• [Exercise aim]
Turn the rows below into a numbered list without the blank lines, and leave the pictures out.

>> Begin Source data

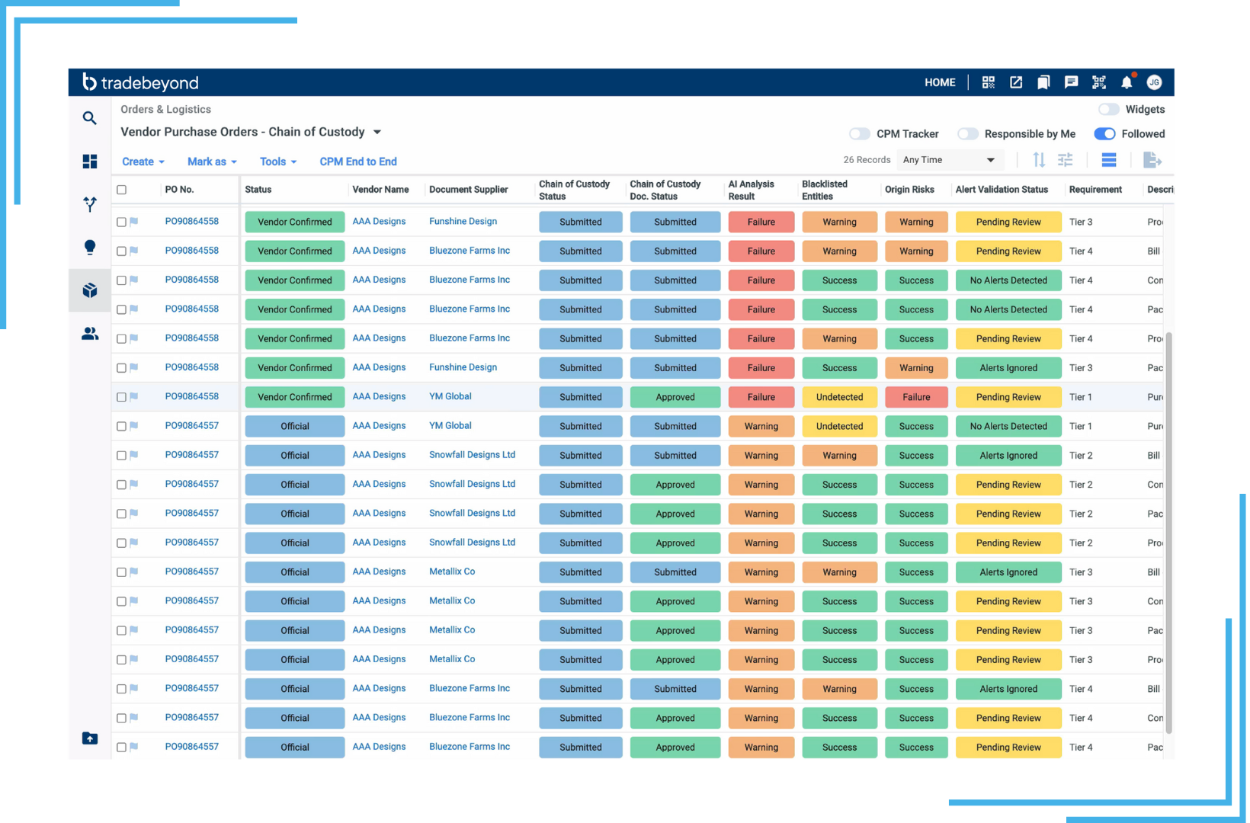The width and height of the screenshot is (1250, 823).
Task: Open the filter sliders icon above table
Action: point(1066,160)
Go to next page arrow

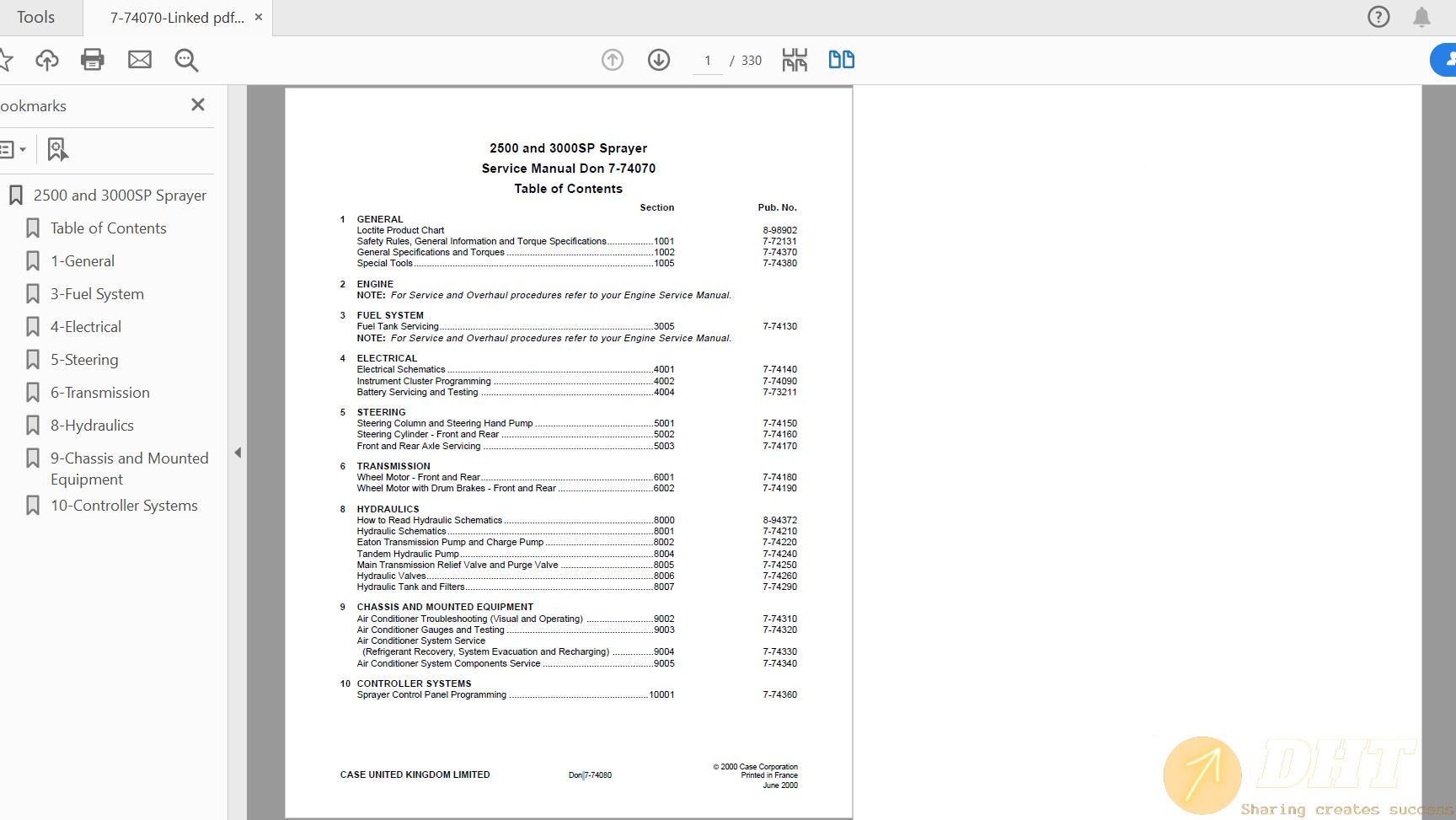(659, 60)
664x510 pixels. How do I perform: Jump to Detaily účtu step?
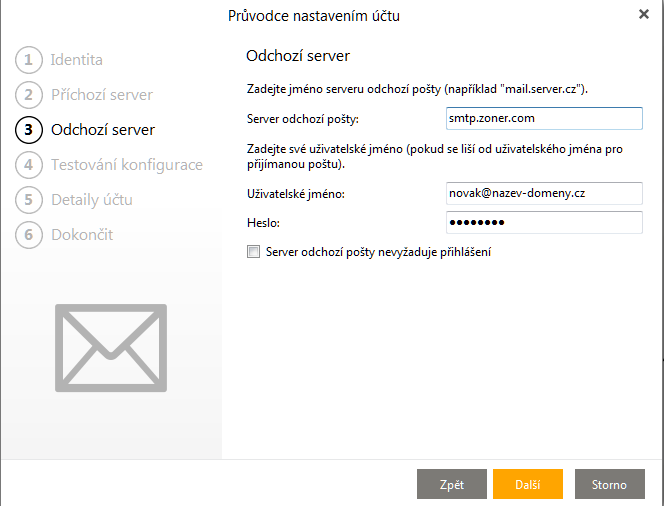92,200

>> End Source data

• [Final answer]
1. The width and height of the screenshot is (1250, 823).
2. Task: Open the filter sliders icon above table
3. Action: point(1066,160)
4. Go to next page arrow
5. (659, 60)
6. 664x510 pixels. How do I perform: Jump to Detaily účtu step?
7. 92,200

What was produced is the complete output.